***** Provided records *****

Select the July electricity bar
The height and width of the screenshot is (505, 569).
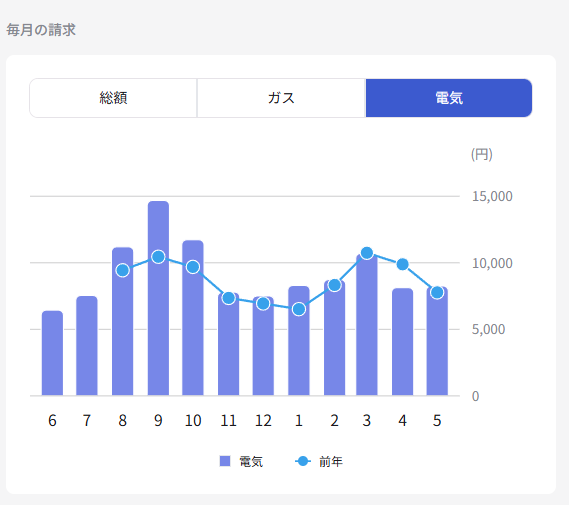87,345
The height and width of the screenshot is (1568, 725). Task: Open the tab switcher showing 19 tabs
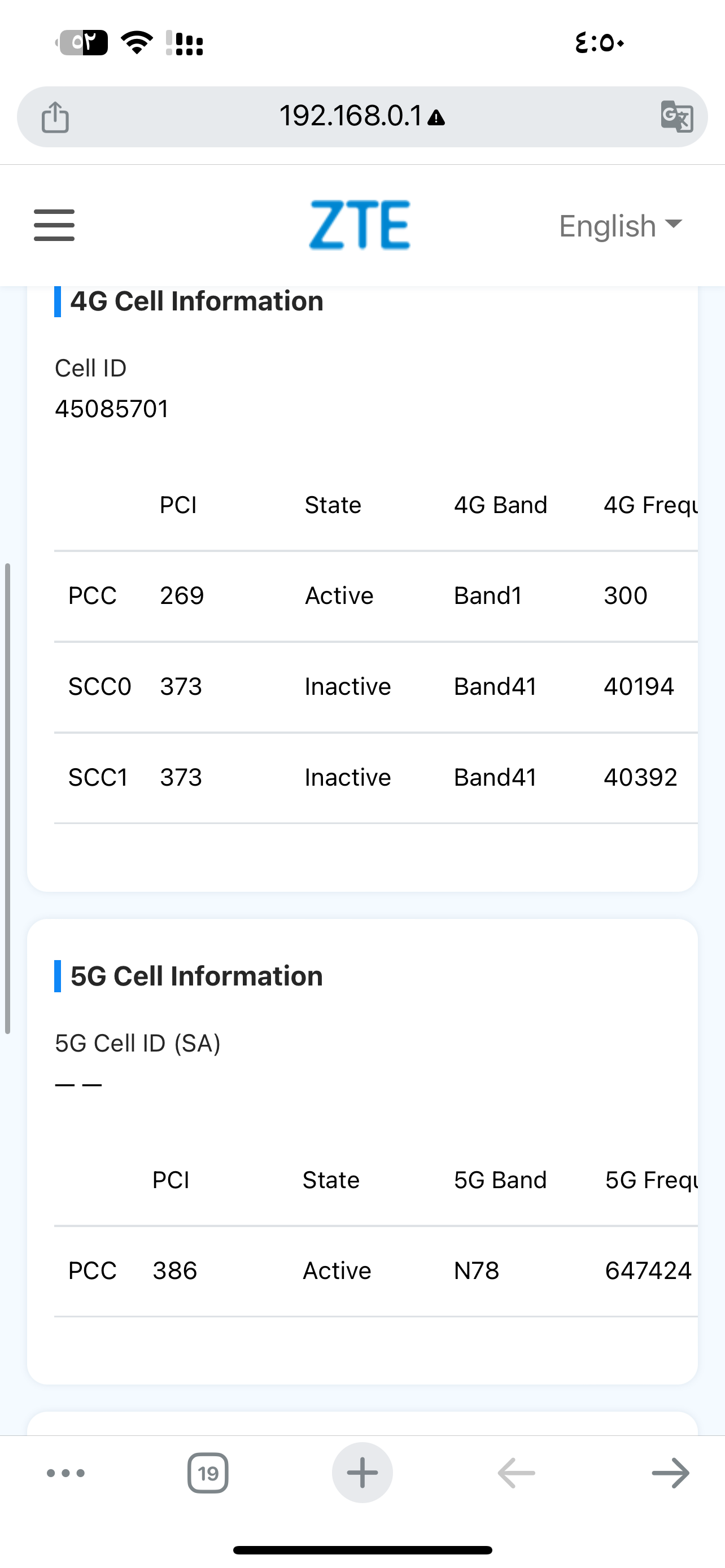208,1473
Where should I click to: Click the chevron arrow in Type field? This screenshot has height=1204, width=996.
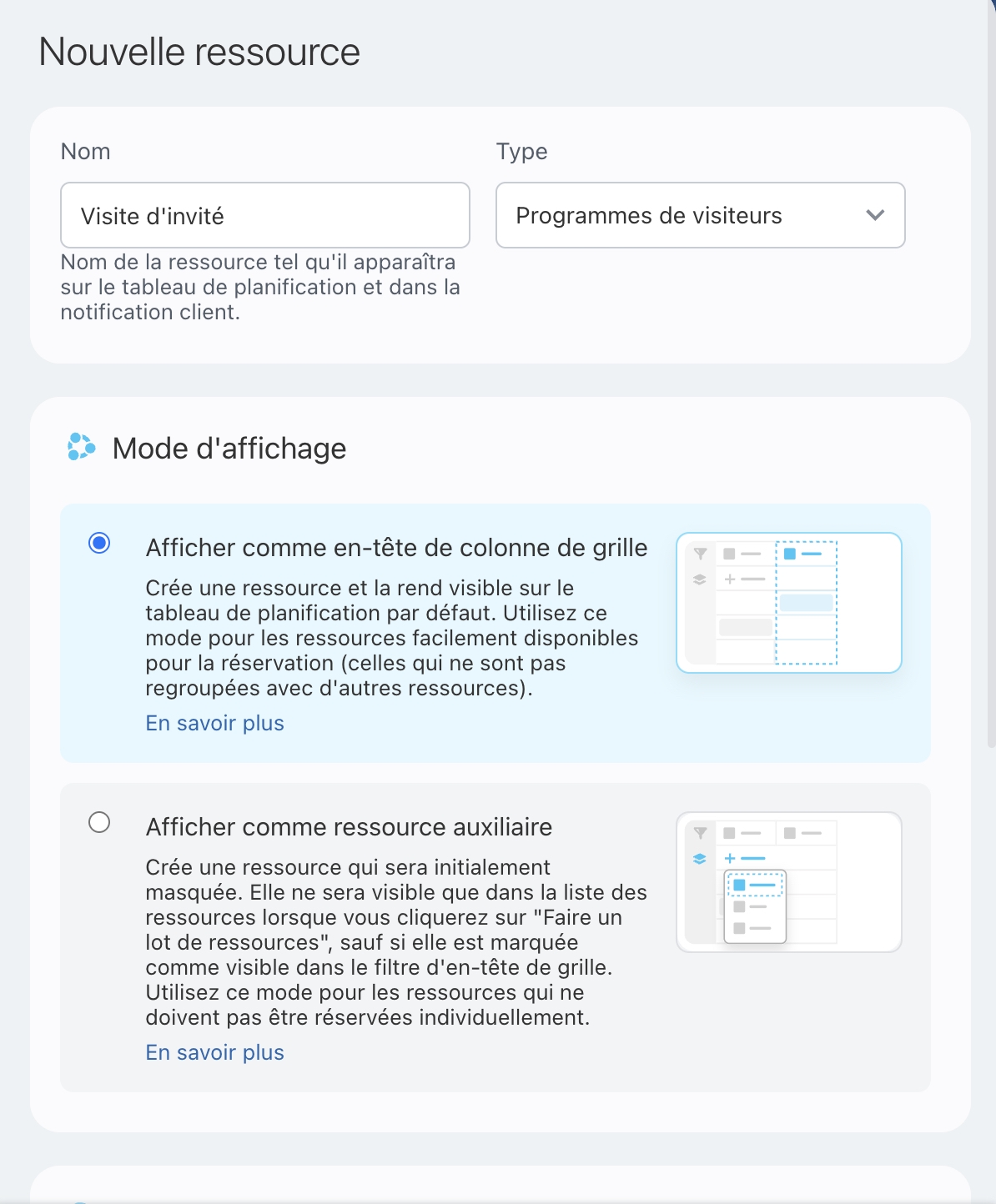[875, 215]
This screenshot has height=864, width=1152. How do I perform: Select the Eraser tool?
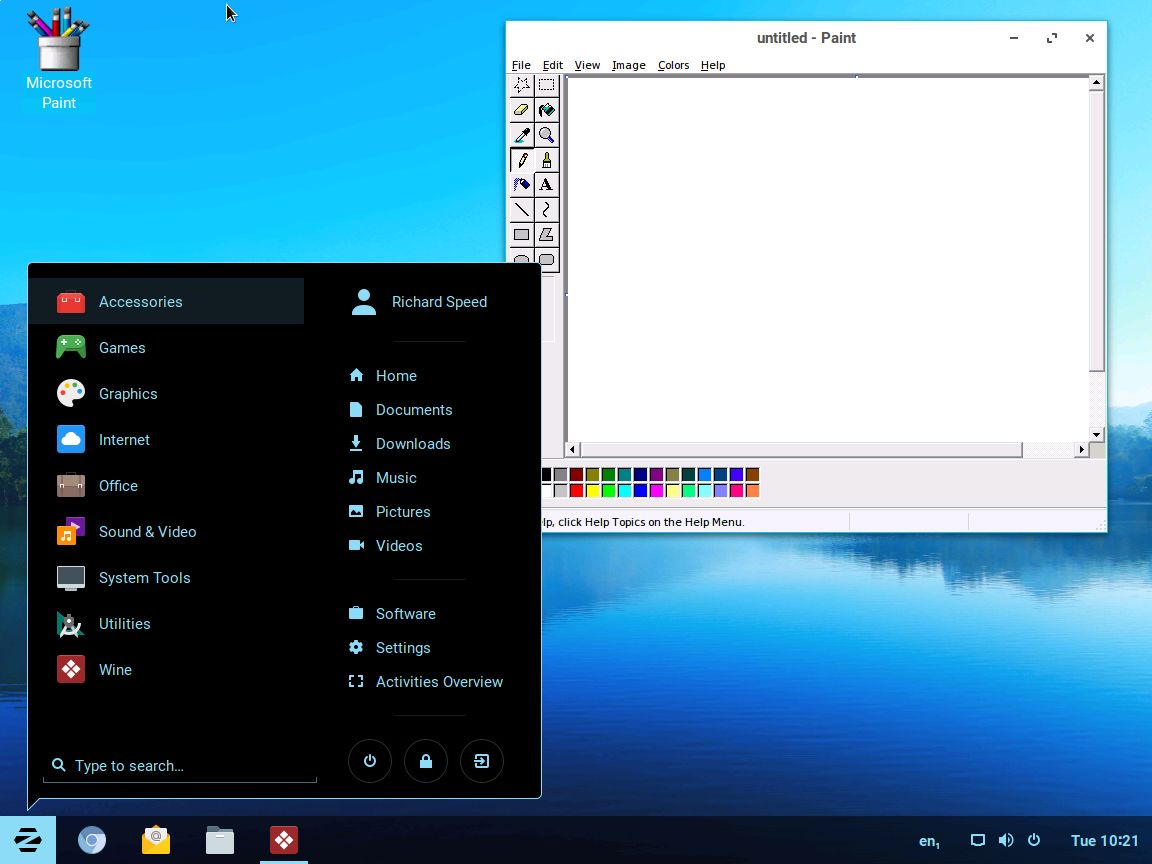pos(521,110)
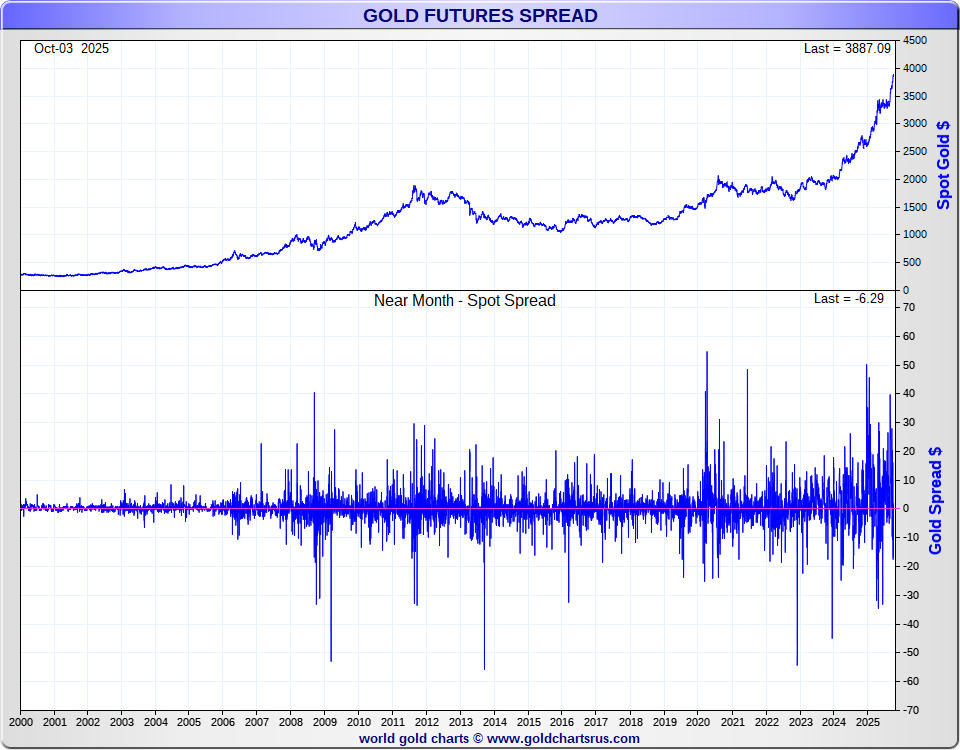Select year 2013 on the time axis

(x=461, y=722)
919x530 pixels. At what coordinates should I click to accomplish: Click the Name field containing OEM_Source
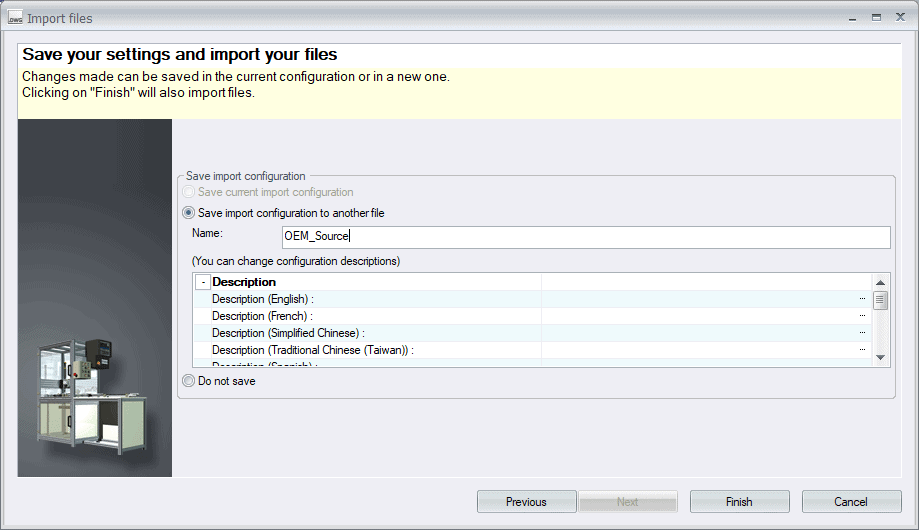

*****

◆ Exercise instructions:
Before copying, set the pictures aside; then reproduce each entry above exactly.

◆ Answer section:
Select the July electricity bar
The height and width of the screenshot is (505, 569).
87,345
The height and width of the screenshot is (1568, 725). Task: Open the tab switcher showing 19 tabs
208,1473
Where should I click to: Click the chevron arrow in Type field? This screenshot has height=1204, width=996.
[875, 215]
This screenshot has height=864, width=1152. How do I perform: Select the Eraser tool?
pos(521,110)
Select year 2013 on the time axis

(x=461, y=722)
919x530 pixels. At what coordinates should I click to accomplish: Click the Name field containing OEM_Source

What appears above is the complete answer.